WHAT IS REQUIRED → The answer is a single number: the count of lines below in which the word "settings" appears.
[THE RECORDS]
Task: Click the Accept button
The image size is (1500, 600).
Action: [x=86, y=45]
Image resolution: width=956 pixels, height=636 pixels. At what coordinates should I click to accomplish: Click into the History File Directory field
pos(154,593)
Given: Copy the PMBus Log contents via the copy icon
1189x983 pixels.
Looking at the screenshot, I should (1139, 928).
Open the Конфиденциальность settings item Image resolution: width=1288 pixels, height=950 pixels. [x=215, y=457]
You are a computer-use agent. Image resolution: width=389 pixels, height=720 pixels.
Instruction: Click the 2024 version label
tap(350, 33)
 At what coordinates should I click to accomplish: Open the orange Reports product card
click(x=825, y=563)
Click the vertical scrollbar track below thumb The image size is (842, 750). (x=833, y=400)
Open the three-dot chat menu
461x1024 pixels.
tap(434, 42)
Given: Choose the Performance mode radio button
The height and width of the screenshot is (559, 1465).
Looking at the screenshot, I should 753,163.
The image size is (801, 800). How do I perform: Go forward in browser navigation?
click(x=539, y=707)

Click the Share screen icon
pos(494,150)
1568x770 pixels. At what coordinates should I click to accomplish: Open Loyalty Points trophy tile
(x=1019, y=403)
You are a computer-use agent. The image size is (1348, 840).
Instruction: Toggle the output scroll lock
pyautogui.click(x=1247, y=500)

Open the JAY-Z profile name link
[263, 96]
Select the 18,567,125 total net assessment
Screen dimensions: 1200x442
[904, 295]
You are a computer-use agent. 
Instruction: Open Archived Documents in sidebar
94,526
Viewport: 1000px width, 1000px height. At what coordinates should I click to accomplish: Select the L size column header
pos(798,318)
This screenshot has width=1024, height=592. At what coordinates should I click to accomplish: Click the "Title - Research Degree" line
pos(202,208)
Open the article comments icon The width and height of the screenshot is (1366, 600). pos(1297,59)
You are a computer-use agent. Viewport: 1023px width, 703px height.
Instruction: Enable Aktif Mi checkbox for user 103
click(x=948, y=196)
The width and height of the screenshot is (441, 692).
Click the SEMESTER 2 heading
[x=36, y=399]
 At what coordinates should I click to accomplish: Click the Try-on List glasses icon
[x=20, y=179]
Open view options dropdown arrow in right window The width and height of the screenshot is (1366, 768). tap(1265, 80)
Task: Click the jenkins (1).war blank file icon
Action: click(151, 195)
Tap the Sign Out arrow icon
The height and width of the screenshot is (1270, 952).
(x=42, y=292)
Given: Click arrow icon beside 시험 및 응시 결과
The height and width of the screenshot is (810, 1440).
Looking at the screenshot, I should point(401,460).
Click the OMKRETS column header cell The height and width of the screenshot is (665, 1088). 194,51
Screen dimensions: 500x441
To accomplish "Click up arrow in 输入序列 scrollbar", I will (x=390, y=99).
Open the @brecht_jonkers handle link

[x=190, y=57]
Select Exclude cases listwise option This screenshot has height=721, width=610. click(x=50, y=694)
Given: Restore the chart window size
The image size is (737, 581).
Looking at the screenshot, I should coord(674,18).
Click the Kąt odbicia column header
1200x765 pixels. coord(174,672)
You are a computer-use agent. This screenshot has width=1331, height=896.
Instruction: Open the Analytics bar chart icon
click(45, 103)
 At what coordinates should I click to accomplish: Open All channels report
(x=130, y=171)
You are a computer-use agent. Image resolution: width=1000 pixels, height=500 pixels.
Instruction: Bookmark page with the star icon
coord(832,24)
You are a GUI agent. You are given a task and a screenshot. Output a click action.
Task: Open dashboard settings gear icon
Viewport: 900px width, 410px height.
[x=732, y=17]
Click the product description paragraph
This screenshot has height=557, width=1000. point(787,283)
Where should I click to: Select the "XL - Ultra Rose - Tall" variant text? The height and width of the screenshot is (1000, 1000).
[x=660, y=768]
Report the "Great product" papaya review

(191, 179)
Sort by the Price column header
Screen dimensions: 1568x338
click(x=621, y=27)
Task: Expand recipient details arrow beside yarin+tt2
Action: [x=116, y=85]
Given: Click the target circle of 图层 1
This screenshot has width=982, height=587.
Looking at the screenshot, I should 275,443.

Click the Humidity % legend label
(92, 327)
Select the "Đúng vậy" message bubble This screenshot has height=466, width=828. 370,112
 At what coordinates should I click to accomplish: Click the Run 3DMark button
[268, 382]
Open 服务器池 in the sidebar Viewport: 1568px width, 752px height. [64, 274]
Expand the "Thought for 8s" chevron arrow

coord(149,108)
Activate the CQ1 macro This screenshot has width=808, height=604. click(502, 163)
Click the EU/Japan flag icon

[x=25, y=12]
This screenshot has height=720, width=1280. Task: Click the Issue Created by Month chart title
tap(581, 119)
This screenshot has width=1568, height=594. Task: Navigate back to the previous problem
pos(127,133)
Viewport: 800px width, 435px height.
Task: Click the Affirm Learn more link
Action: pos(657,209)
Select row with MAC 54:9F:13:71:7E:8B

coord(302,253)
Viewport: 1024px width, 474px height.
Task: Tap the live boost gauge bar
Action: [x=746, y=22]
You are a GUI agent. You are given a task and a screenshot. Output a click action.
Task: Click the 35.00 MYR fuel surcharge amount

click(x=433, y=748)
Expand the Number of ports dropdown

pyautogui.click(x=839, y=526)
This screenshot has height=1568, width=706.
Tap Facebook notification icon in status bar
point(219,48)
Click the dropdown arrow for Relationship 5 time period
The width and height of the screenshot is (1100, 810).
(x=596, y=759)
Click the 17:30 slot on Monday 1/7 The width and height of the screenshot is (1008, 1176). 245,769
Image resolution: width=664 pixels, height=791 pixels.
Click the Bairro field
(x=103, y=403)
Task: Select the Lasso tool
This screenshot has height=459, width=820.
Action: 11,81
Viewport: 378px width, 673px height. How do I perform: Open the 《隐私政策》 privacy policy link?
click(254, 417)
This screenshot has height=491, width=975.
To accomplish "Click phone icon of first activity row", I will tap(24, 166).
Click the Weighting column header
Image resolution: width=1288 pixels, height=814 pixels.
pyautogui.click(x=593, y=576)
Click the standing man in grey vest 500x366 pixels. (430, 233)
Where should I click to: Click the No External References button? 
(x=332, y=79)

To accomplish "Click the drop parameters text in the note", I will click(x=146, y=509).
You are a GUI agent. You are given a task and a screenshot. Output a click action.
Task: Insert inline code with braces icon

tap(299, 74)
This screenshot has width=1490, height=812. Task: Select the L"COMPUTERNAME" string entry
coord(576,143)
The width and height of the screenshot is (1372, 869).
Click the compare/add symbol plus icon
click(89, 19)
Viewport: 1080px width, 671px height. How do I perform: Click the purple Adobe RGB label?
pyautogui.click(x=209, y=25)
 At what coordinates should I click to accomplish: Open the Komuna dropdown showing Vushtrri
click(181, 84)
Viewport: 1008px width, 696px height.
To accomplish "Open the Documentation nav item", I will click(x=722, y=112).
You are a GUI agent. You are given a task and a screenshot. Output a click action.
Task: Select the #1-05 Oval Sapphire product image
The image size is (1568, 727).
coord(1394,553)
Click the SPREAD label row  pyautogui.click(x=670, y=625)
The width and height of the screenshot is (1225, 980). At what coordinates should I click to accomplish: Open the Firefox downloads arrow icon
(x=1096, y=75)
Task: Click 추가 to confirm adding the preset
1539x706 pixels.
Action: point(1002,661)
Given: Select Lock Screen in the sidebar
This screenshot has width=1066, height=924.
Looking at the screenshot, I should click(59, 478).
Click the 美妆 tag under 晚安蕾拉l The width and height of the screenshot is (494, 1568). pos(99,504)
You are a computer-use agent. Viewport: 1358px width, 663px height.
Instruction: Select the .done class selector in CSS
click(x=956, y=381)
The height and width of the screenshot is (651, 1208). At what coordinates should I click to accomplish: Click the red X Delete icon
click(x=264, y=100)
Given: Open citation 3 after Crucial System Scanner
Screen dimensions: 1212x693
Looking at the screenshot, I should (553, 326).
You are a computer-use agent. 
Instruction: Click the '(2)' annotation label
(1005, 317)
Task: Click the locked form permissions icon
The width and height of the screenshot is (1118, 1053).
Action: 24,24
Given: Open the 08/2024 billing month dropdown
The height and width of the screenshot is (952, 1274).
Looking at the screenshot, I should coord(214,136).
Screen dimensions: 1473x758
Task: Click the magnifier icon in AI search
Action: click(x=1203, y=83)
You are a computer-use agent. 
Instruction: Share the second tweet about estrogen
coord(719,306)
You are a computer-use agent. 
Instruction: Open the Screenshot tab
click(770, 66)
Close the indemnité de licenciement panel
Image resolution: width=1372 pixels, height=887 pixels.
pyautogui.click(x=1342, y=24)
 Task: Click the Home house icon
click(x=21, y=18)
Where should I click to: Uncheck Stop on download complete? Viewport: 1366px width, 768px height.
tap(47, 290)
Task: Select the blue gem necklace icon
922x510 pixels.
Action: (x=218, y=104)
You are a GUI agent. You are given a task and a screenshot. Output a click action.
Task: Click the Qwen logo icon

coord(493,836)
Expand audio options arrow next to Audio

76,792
[/THE RECORDS]
OUTPUT OF THE TASK → 2